## Brief A
In the history of Birchley Hall and Rainford Hall, explain why the War Department requisitioned Rainford Hall in 1943.
## Brief B
Proceed with the history of Birchley Hall and Rainford Hall, starting after its last sentence.

## Text section

---

The Gerard family eventually acquired Birchley Hall in the 19th century, letting it to a series of tenants, before it was sold to John Middlehurst in 1898. In 1944 it was sold again to Vincent Wood, a relative of the Middlehursts, who lived there until the hall became a Sue Ryder care home in 1975.
In 1951 the Birchley Hall Press was resurrected, operating in the same building as the original, more rudimentary press. Vincent Wood took care of the actual printing through his company Wood Westworth & Co. Ltd., based in St. Helens. It published a few titles including ‘Liverpool’s Hidden Story’ and ‘This is the Faith’, until around 1960, and now exists as a publisher of online magazines in Hampshire.
Rainford Hall
Located on Crank Road, close to Fairfield Hospital, Rainford Hall was developed into office spaces in the eighties. The hall was first built back in 1782, purchased by Colonel Richard Pilkington from its previous owner Dr Alexander McKibbin in 1875. Pilkington was the first to redevelop the hall into a building better befitting the 19th century, adding various farms and houses either side of the main building.
In the midst of WWII in 1943, the Hall was requisitioned by the War Department for use in the war effort, and afterwards became a children’s home and a student hostel before its conversion into office space.

---

## Input data
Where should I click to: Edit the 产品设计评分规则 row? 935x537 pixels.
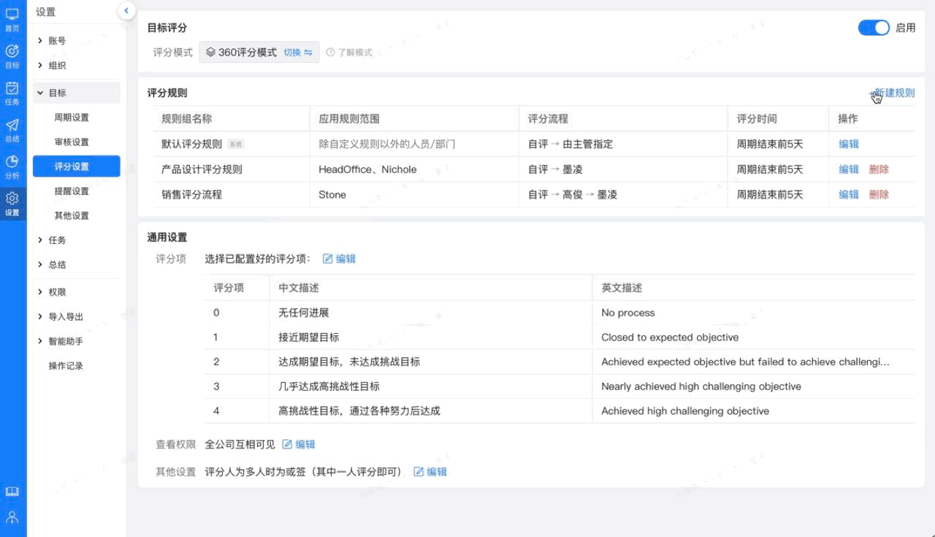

---

## Exercise answer A
The War Department requisitioned Rainford Hall in 1943, during WWII, so it could be used in the war effort.

## Exercise answer B
Not so lucky was the nearby Muncaster Hall, a uniquely Victorian building located at the top of Muncaster Drive in Rainford. The hall was first home to Richard Pennington in 1857; the heir to a wealthy cotton mill in Hindley, Pennington and wife Elizabeth took over several farms and houses in Rainford. Later, the Hall and its associated properties, which totalled 315 acres, were sold to the Earl of Derby for £37,000.
Muncaster Hall was later leased to the Pilkington family, and purchased in 1940 by Richard Heyes for agricultural purposes. It was eventually demolished in the 1950s, just 100 years after its erection.
Fairfield House
Now known as Fairfield Independent Hospital, Fairfield House began its life as yet another Pilkington family home. Old maps show Rainford Hall as the main property on the some 1,600 acres of land it occupied, with a building named Crank Hall slightly north and Fairfield House off to the west. Crank Hall ended up as a Macmillan Hospice before it was eventually demolished towards the end of the 20th century, but Fairfield House lived on.
It was at Fairfield House in 1918 that Godfrey Pilkington was born. The son of Colonel Guy Pilkington, one of the directors of the Pilkington company, Godfrey went on to become a director himself: albeit not in the glass industry! From 1953 until his death in 2007, Godfrey Pilkington was a director at Piccadilly Gallery in London and a devout art enthusiast, trading only the pieces he believed in. Godfrey was a trustee of St. Helens-based charity the Rainford Trust, set up to promote the arts in the local area, and gave his name to the Godfrey Pilkington Art Gallery in the Gamble Institute. His artistic leanings were instrumental in securing Antony Gormley and Anthony Green to sit on the judging panel for the St. Helens Open Art Competition, which he chaired.
Colonel Guy Pilkington made Fairfield House his home in the 1950s and 60s, lending his name to the building once it became a hospital, operated under the Guy Pilkington Memorial Home. It admitted its first patients in 1980.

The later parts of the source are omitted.